Doorwerking plangebied
Met de realisatie van het planvoornemen vindt geen extra uitstraling van kunstlicht plaats. In vergelijking met de huidige planologische bebouwingmogelijkheden, pakt het planvoornemen positief uit voor de uitstraling van kunstlicht. Geconcludeerd wordt dat het aspect 'donkerte' geen belemmering vormt voor het voornemen.
De provincie beschikt over een palet aan instrumenten waarmee zij haar ambities realiseert. Eén van de instrumenten om het beleid uit de Omgevingsvisie Overijssel te laten doorwerken is de Omgevingsverordening Overijssel. De Omgevingsverordening is het provinciaal juridisch instrument dat wordt ingezet voor die onderwerpen waarvoor de provincie eraan hecht dat de doorwerking van het beleid van de Omgevingsvisie juridisch geborgd is.
De volgende artikelen uit de Omgevingsverordening Overijssel zijn voor het planvoornemen van belang:
Hierna worden deze artikelen behandeld.
Artikel 2.1.2 lid 1 (Principe van concentratie)
'Bestemmingsplannen voorzien uitsluitend in woningbouw, aanleg van bedrijventerreinen voor lokaal gewortelde bedrijvigheid en het realiseren van stedelijke voorzieningen, met bijbehorende infrastructuur en groenvoorzieningen om te voldoen aan de lokale behoefte en de behoefte van bijzondere doelgroepen'.
Toetsing van het initiatief aan artikel 2.1.2, lid 1 van de Omgevingsverordening
De lokale behoefte is aangetoond bij de toetsing aan artikel 2.2.2., lid 1 van de Omgevingsverordening.

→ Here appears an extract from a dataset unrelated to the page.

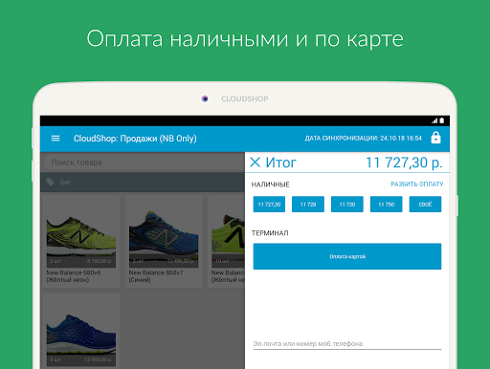490x369 pixels.
Task: Click the Оплата картой terminal button
Action: point(347,256)
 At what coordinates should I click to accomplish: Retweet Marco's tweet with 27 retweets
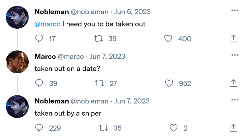click(100, 83)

Er is namelijk sprake van vervangende nieuwbouw.
Artikel 2.1.3, lid 2 (Zuinig en zorgvuldig ruimtegebruik)
Bestemmingsplannen voor de Groene Omgeving voorzien uitsluitend in ontwikkelingen die een extra ruimtebeslag door bouwen en verharden leggen anders dan de uitleg van steden en dorpen wanneer aannemelijk is gemaakt:
Toetsing van het initiatief aan artikel 2.1.3, lid 2 van de Omgevingsverordening
In de Omgevingsverordening Overijssel is het begrip 'groene omgeving' nader gedefinieerd als: de gronden die niet vallen onder bestaand bebouwd gebied.

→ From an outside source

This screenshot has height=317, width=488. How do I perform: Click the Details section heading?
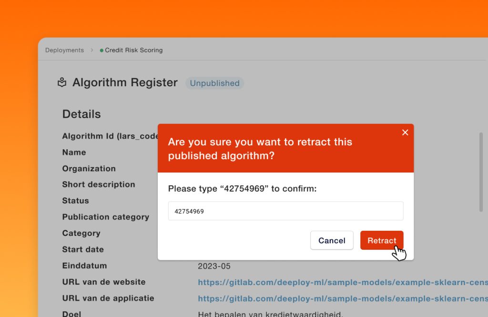(x=81, y=114)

In de Omgevingsverordening Overijssel is het begrip 'bestaand bebouwd gebied' nader gedefinieerd als: de gronden die benut kunnen worden voor stedelijke functies op grond van geldende bestemmingsplannen en op grond van voorontwerp-bestemmingsplannen voor zover de provinciale diensten daarover schriftelijk een positief advies hebben uitgebracht in het kader van het vooroverleg als bedoeld in artikel 3.1.1 Bro/artikel 10 BRO.
Het plangebied maakt onderdeel uit van het bebouwingslint aan de Gemeenteweg, welke is te definiëren als het bestaand bebouwd gebied. Artikel 2.1.3, lid 2 is daarom niet van toepassing voor het planvoornemen, waardoor er geen sprake is van het begrip groene omgeving.
Artikel 2.1.5 (Ruimtelijke kwaliteit)
Toetsing van het initiatief aan artikel 2.1.5 lid 1, 2 en 3 van de Omgevingsverordening
In paragraaf 3.2.1.3 en 3.2.1.4 is een toetsing uitgevoerd aan het uitvoeringsmodel. Hier wordt volstaan met de conclusie dat het planvoornemen past binnen het in de Omgevingsverordening gegeven ontwikkelingsperspectief en de gegeven gebiedskenmerken.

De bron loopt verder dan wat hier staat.